Three other limitations also deserve mention. Our study is based on cross-sectional survey data, which lacks information on the temporal ordering or duration of either spiritual struggles or sleep quality. Thus, it is conceivable that sleep problems may precede religious doubts, and that such religious struggles are at least partly products of the dysphoria or cognitive deficits brought on by disrupted sleep. Longitudinal data—ideally more than two waves—are needed to see how these two constructs (spiritual struggles and sleep quality) covary together, and whether reductions in spiritual struggle may portend improvements in sleep experiences. In addition, our study uses data on a sample of persons drawn from a single denomination, the Presbyterian Church (U.S.A.). Given the religious and sociodemographic distinctiveness of the population from which this sample was drawn (i.e., older, above-average SES, and primarily non-Hispanic whites with above-average levels of conventional religiousness), we cannot generalize our findings beyond this particular group to the broader US adult population. Thus, it will be important for researchers to replicate these findings with other, more diverse and representative, samples, and to explore subgroup variations (e.g., by race/ethnicity, SES, etc.) in the links between religion and sleep quality. Third, the measure of religious doubts used in this study is somewhat limited in its scope and reliability. Future research should seek to develop better measures of religious doubt. Given these limitations, our findings may actually underestimate the relationships between doubts, psychological distress, and sleep quality. Thus, future studies should develop and use alternative measures of religious doubt that surmount these difficulties, perhaps building on recent work by Krause and colleagues (e.g., Krause and Wulff 2004; Krause and Ellison 2009).

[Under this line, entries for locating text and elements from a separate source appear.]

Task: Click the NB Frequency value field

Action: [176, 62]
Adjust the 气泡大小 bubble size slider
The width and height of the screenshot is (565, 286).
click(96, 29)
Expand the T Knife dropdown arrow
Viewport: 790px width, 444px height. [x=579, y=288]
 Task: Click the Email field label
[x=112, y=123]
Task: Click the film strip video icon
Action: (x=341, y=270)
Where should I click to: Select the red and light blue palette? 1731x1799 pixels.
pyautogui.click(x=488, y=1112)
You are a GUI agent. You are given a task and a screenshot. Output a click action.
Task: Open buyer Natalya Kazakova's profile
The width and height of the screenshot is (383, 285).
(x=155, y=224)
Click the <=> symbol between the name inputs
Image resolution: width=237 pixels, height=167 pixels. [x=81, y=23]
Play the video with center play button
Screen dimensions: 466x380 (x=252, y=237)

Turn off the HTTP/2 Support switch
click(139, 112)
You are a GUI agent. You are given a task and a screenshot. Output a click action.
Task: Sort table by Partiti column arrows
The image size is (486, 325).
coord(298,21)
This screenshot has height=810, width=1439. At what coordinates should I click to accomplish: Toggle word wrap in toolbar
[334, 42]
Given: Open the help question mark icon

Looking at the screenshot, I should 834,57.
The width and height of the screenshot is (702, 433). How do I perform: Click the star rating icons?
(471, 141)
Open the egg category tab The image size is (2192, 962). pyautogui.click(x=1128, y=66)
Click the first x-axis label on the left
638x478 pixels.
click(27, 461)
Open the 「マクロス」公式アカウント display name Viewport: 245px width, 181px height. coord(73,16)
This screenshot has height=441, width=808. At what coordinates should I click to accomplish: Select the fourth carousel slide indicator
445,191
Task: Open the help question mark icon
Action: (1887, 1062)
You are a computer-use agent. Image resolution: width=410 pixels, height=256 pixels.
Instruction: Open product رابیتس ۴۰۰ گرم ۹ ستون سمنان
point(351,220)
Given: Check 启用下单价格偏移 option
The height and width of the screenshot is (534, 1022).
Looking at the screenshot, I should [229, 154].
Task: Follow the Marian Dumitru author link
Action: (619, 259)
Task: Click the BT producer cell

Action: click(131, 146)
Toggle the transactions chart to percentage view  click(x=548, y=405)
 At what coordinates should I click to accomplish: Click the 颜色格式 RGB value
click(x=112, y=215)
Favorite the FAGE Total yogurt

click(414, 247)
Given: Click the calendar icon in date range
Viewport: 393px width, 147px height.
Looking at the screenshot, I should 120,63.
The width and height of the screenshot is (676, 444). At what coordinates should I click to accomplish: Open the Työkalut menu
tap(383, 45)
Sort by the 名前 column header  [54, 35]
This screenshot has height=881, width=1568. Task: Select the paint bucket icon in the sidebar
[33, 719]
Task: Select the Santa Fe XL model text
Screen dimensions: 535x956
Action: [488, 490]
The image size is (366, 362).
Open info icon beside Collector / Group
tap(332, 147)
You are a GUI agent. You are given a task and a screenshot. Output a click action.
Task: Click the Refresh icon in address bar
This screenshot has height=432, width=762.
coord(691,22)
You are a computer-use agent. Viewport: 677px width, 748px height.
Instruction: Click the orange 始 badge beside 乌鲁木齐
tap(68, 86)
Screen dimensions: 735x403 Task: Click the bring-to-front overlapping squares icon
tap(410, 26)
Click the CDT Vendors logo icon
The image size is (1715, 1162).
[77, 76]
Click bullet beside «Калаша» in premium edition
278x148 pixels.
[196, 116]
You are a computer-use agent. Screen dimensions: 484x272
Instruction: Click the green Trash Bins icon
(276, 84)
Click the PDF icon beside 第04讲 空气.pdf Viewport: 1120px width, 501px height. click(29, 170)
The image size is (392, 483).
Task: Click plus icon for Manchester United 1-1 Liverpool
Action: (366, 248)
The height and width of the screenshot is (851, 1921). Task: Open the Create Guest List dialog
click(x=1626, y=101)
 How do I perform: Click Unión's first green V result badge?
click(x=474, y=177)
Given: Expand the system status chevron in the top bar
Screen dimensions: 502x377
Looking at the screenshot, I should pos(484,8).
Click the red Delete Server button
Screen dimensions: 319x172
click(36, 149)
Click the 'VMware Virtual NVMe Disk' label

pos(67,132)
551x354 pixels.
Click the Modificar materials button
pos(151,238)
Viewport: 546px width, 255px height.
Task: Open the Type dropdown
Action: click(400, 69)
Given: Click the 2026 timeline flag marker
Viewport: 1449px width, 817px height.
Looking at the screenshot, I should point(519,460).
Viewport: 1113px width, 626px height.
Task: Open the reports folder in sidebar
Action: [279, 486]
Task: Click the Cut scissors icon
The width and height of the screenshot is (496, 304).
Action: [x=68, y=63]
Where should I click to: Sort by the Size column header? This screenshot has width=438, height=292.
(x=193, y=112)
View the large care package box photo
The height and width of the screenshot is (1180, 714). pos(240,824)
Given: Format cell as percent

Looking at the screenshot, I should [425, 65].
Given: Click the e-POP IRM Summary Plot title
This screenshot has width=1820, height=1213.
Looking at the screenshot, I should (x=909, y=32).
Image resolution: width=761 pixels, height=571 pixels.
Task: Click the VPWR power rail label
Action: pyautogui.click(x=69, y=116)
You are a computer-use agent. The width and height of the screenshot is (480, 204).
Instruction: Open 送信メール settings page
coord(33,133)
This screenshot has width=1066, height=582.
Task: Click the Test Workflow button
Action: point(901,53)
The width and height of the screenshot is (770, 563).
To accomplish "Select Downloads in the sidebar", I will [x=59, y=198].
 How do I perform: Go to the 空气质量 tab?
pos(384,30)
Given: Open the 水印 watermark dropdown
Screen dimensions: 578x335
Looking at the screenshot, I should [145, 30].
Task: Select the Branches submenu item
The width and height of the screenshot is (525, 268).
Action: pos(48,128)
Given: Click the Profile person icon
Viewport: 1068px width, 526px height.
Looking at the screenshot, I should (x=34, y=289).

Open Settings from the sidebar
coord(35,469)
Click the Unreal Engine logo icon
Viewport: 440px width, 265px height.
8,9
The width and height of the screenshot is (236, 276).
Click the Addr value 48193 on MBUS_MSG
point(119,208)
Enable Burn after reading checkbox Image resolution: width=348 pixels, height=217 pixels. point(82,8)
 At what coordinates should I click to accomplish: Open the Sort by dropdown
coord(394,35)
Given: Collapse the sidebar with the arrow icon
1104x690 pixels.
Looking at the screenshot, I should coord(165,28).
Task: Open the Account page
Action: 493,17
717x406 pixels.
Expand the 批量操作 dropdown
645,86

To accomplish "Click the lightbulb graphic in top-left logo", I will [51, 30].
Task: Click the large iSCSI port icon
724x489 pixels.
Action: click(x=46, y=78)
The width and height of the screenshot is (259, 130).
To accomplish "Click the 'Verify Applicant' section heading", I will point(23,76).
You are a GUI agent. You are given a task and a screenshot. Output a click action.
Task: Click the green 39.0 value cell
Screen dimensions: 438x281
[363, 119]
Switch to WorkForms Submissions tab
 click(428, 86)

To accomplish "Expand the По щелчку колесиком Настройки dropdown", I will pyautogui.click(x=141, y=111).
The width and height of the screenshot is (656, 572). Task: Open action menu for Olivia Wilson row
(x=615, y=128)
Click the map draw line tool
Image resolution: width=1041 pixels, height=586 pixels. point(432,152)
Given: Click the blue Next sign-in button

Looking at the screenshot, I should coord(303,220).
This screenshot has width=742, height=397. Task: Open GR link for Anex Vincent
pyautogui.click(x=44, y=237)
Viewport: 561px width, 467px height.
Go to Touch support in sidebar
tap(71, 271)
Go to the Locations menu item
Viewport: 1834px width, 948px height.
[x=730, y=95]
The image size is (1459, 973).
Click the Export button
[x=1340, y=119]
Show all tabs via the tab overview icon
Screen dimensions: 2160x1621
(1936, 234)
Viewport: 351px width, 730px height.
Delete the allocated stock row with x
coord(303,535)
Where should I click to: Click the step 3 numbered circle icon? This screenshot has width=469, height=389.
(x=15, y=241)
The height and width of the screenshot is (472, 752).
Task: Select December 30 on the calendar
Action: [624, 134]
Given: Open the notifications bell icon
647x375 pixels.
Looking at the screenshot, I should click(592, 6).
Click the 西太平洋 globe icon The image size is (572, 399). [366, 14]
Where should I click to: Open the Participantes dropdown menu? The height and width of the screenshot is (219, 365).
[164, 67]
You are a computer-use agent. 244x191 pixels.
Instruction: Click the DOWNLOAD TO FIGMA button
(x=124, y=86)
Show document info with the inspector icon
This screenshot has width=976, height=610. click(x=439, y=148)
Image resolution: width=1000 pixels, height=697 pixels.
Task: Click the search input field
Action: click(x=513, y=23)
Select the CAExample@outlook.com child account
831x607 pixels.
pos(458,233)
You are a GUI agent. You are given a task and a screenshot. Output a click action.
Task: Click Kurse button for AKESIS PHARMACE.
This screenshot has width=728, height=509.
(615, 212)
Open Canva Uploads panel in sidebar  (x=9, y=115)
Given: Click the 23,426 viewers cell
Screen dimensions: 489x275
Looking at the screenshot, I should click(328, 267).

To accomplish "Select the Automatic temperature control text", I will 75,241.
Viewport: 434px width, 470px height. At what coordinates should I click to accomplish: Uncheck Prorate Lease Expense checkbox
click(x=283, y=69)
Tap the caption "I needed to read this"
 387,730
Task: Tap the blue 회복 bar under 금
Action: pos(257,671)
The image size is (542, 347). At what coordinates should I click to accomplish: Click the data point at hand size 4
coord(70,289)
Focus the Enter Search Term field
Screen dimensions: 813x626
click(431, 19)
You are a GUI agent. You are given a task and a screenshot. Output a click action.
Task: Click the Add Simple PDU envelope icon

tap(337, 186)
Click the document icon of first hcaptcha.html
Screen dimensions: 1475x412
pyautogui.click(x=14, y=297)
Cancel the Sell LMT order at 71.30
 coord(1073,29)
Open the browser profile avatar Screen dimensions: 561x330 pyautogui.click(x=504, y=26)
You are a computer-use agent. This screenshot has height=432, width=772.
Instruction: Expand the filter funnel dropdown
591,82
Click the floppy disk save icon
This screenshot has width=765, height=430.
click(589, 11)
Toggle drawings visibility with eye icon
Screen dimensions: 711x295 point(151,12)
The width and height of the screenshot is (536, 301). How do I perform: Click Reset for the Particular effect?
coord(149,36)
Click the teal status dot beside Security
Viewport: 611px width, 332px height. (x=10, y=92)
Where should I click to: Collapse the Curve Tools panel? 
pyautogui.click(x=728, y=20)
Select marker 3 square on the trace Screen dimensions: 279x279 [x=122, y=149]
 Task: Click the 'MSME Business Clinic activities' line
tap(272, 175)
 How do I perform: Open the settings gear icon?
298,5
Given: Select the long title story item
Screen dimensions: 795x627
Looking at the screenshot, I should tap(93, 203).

Despite these limitations, we believe that the present study has made a useful and original contribution to the links between religious involvement and a major, hitherto neglected, domain of health: sleep quality. Given the growing public consciousness of sleep problems and their toll on individuals, families, and society, future research along the lines indicated above promises to cast additional light on religious influences on, and variations in, sleep experiences and other health behaviors and outcomes.

Footnotes

1

The panel includes a representative sample of another population, active ministers, but it is not included in the current analysis.

2

We recognize the possibility that the relationship between self-rated physical health and sleep quality may be bidirectional, i.e., that sleep quality may erode health just as poor health can undermine sleep quality. It is also conceivable that self-reported, subjective assessments of both sleep quality and overall health may be correlated due to common, unmeasured influences, including possible response biases. Nevertheless, we follow the lead of previous researchers (e.g., Moore et al., 2002) who incorporate adjustments for the potentially confounding effects of health status on indicators of sleep quality.